* [Problems]
a) In the excerpt on Fibonacci numbers in nature, how many petals does a larkspur have?
b) In the entries, swap "hamburger menu" for "navigation menu" and reproduce only the lines from the one that has "Task: Open the No comparison dropdown" through the one that has "pyautogui.click(x=703, y=342)", leaving everything else in them unchanged.

* [Excerpt]

* * * * * * * * *

# The Fibonacci Numbers in Nature

At this point you may wonder what the Fibonacci series has to do with real life. Well, for one, the number of petals in a flower is usually a Fibonacci number.

As you may recall, the Fibonacci series is 0, 1, 1, 2, 3, 5, 8 and so on. Consider the flowers presented below:

 This flower is called a pink trillium. It has 3 petals, which is the 5th term of the Fibonacci series. This flower is called a larkspur. It has 5 petals, which is the 6th term of the Fibonacci series. This flower is called a pink clematis. It has 8 petals, which is the 7th term of the Fibonacci series.

The Fibonacci series can be applied to animals as well.

Let us say that we have one pair of rabbits, one male and one female. These rabbits reproduce according to the following rules:

• No pair of rabbits dies
• Rabbits always have 2 babies per pair and each pair is always one male and one female
• Each pair mates and has another pair two months after birth and then has a pair every one month

We will start on month 1 here representing first term.

* * * * * * * * *

* [Supplied data]
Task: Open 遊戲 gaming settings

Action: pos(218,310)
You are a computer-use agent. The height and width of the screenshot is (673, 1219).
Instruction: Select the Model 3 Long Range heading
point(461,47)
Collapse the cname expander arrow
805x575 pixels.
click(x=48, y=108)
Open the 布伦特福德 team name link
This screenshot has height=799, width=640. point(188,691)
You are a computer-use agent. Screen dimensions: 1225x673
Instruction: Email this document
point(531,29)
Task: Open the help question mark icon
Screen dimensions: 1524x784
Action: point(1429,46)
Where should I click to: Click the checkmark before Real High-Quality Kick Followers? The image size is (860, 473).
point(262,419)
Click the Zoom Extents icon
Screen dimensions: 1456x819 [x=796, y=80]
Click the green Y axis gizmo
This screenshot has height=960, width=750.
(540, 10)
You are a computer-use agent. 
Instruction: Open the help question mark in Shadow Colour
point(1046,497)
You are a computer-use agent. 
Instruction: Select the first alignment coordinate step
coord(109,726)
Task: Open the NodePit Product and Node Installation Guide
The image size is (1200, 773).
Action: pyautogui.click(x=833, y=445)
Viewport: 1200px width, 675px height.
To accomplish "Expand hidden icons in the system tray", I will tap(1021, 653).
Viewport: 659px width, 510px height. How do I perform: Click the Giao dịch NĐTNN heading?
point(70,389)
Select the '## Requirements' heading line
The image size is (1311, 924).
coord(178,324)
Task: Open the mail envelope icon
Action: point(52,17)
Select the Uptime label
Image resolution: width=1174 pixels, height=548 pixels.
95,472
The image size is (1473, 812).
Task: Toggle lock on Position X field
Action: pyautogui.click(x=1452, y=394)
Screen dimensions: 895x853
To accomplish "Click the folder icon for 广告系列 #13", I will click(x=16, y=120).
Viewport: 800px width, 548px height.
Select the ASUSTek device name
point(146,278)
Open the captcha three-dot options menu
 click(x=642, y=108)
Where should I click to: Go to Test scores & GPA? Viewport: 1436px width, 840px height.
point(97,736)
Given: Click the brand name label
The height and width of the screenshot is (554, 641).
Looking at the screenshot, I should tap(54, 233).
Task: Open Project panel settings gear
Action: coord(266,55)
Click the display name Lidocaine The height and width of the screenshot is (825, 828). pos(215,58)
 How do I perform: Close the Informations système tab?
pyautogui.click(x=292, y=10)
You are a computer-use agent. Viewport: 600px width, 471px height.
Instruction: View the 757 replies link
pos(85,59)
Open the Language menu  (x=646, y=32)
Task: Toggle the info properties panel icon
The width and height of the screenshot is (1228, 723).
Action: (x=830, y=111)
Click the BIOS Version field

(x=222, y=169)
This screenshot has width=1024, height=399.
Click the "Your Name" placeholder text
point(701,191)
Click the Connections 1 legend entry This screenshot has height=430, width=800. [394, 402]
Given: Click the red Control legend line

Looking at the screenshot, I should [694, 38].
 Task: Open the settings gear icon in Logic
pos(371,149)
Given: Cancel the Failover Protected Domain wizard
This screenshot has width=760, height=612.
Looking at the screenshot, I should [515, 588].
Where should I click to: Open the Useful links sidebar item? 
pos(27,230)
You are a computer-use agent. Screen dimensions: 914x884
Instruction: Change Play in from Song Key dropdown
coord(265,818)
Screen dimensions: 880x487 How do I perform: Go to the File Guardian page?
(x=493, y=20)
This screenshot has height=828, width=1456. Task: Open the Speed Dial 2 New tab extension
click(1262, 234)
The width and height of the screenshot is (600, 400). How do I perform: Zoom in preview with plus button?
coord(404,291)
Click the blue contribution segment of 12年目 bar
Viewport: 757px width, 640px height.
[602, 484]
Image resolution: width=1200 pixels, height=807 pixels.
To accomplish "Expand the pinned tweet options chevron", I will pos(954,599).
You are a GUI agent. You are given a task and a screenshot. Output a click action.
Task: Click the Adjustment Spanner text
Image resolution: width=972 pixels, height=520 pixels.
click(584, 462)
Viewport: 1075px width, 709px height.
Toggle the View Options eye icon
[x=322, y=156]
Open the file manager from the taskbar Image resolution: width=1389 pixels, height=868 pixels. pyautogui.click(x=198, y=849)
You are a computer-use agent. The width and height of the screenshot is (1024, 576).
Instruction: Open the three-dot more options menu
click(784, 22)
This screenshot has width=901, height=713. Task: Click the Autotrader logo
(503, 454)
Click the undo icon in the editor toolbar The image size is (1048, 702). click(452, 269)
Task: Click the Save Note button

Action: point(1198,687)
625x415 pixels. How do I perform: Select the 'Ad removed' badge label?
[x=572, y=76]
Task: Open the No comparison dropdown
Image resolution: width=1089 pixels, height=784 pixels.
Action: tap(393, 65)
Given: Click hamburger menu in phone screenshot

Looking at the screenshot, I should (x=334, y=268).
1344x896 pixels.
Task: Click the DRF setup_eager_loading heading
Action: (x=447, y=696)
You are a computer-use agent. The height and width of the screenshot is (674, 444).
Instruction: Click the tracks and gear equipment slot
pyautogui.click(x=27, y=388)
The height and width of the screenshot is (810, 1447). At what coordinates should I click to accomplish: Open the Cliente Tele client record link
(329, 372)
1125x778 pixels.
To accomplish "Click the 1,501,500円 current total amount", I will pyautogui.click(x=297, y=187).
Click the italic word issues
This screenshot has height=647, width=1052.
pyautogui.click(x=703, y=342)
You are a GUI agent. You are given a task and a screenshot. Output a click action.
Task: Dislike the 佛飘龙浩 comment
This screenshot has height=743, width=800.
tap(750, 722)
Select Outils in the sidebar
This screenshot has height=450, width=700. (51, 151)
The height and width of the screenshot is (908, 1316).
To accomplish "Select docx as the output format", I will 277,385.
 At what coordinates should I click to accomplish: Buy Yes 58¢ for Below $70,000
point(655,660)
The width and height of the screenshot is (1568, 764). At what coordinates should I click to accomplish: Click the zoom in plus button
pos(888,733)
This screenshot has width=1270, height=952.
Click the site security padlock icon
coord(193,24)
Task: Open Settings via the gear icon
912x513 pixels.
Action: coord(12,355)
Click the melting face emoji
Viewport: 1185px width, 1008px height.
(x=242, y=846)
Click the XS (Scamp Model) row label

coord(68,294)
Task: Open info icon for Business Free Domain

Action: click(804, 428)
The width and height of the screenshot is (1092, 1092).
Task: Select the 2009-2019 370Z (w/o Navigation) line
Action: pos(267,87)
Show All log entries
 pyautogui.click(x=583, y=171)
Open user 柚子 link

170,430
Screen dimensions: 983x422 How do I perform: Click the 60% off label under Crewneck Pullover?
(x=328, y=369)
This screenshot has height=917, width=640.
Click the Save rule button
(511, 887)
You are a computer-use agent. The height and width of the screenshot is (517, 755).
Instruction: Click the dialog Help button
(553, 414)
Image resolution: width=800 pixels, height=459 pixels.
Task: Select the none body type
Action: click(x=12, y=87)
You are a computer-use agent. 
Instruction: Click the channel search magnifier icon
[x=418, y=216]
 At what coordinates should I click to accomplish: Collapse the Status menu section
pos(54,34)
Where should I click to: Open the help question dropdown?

* * * * * * * * *

* [Replies]
a) 5

b)
Task: Open the No comparison dropdown
Image resolution: width=1089 pixels, height=784 pixels.
Action: tap(393, 65)
Given: Click navigation menu in phone screenshot

Looking at the screenshot, I should (x=334, y=268).
1344x896 pixels.
Task: Click the DRF setup_eager_loading heading
Action: (x=447, y=696)
You are a computer-use agent. The height and width of the screenshot is (674, 444).
Instruction: Click the tracks and gear equipment slot
pyautogui.click(x=27, y=388)
The height and width of the screenshot is (810, 1447). At what coordinates should I click to accomplish: Open the Cliente Tele client record link
(329, 372)
1125x778 pixels.
To accomplish "Click the 1,501,500円 current total amount", I will pyautogui.click(x=297, y=187).
Click the italic word issues
This screenshot has height=647, width=1052.
pyautogui.click(x=703, y=342)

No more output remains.